*ASSIGNED TASK*. Send every record back word for word.

━━━━━━━━━━━━━━━━━━━━━━━━━━━━━━

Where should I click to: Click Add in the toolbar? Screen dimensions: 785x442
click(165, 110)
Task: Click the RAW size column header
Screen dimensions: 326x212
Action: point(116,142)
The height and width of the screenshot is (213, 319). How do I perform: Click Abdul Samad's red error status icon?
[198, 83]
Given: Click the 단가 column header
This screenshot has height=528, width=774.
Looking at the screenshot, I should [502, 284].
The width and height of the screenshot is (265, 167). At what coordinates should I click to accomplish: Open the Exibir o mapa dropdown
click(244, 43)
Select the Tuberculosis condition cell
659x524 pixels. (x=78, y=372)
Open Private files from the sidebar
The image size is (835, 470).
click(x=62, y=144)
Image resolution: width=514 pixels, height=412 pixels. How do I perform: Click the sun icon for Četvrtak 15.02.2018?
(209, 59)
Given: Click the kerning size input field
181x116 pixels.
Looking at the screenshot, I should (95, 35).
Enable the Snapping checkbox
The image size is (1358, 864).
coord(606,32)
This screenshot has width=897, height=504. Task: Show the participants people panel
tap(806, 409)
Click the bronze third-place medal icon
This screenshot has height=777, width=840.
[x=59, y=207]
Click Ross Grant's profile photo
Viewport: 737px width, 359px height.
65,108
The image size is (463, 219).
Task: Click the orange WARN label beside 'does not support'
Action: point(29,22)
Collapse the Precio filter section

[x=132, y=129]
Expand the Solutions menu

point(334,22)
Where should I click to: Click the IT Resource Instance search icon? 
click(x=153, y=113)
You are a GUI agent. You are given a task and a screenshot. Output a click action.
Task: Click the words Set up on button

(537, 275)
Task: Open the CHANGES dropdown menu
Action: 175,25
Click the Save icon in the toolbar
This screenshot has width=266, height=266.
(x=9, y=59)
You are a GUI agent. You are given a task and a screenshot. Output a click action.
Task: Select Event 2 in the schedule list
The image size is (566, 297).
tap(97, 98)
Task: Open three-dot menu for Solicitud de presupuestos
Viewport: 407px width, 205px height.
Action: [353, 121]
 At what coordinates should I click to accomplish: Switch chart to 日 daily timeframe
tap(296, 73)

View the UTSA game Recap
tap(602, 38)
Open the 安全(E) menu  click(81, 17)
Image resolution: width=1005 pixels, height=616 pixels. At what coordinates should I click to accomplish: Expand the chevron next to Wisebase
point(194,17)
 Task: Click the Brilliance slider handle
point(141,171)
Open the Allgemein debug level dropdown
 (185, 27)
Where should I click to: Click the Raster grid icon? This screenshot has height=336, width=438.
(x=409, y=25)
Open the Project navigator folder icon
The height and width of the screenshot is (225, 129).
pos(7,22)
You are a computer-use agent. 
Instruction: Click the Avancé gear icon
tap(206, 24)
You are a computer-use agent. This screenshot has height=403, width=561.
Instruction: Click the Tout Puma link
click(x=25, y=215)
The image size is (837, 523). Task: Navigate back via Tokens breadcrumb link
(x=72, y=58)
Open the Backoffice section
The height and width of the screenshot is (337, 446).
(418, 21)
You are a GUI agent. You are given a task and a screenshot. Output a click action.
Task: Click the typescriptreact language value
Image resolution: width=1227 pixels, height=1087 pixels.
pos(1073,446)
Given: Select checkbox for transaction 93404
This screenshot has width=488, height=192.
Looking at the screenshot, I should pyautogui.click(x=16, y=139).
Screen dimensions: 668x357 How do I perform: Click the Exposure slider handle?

━━━━━━━━━━━━━━━━━━━━━━━━━━━━━━

*OUTPUT OF THE TASK*.
Where should I click to: Click Add in the toolbar? Screen dimensions: 785x442
click(165, 110)
Task: Click the RAW size column header
Screen dimensions: 326x212
Action: point(116,142)
The height and width of the screenshot is (213, 319). How do I perform: Click Abdul Samad's red error status icon?
[198, 83]
Given: Click the 단가 column header
This screenshot has height=528, width=774.
Looking at the screenshot, I should [502, 284].
The width and height of the screenshot is (265, 167). At what coordinates should I click to accomplish: Open the Exibir o mapa dropdown
click(244, 43)
Select the Tuberculosis condition cell
659x524 pixels. (x=78, y=372)
Open Private files from the sidebar
The image size is (835, 470).
click(x=62, y=144)
Image resolution: width=514 pixels, height=412 pixels. How do I perform: Click the sun icon for Četvrtak 15.02.2018?
(209, 59)
Given: Click the kerning size input field
181x116 pixels.
Looking at the screenshot, I should (95, 35).
Enable the Snapping checkbox
The image size is (1358, 864).
coord(606,32)
This screenshot has width=897, height=504. Task: Show the participants people panel
tap(806, 409)
Click the bronze third-place medal icon
This screenshot has height=777, width=840.
[x=59, y=207]
Click Ross Grant's profile photo
Viewport: 737px width, 359px height.
65,108
The image size is (463, 219).
Task: Click the orange WARN label beside 'does not support'
Action: point(29,22)
Collapse the Precio filter section

[x=132, y=129]
Expand the Solutions menu

point(334,22)
Where should I click to: Click the IT Resource Instance search icon? 
click(x=153, y=113)
You are a GUI agent. You are given a task and a screenshot. Output a click action.
Task: Click the words Set up on button

(537, 275)
Task: Open the CHANGES dropdown menu
Action: 175,25
Click the Save icon in the toolbar
This screenshot has width=266, height=266.
(x=9, y=59)
You are a GUI agent. You are given a task and a screenshot. Output a click action.
Task: Select Event 2 in the schedule list
The image size is (566, 297).
tap(97, 98)
Task: Open three-dot menu for Solicitud de presupuestos
Viewport: 407px width, 205px height.
Action: [353, 121]
 At what coordinates should I click to accomplish: Switch chart to 日 daily timeframe
tap(296, 73)

View the UTSA game Recap
tap(602, 38)
Open the 安全(E) menu  click(81, 17)
Image resolution: width=1005 pixels, height=616 pixels. At what coordinates should I click to accomplish: Expand the chevron next to Wisebase
point(194,17)
 Task: Click the Brilliance slider handle
point(141,171)
Open the Allgemein debug level dropdown
 (185, 27)
Where should I click to: Click the Raster grid icon? This screenshot has height=336, width=438.
(x=409, y=25)
Open the Project navigator folder icon
The height and width of the screenshot is (225, 129).
pos(7,22)
You are a computer-use agent. 
Instruction: Click the Avancé gear icon
tap(206, 24)
You are a computer-use agent. This screenshot has height=403, width=561.
Instruction: Click the Tout Puma link
click(x=25, y=215)
The image size is (837, 523). Task: Navigate back via Tokens breadcrumb link
(x=72, y=58)
Open the Backoffice section
The height and width of the screenshot is (337, 446).
(418, 21)
You are a GUI agent. You are given a task and a screenshot. Output a click action.
Task: Click the typescriptreact language value
Image resolution: width=1227 pixels, height=1087 pixels.
pos(1073,446)
Given: Select checkbox for transaction 93404
This screenshot has width=488, height=192.
Looking at the screenshot, I should pyautogui.click(x=16, y=139).
Screen dimensions: 668x357 How do I perform: Click the Exposure slider handle?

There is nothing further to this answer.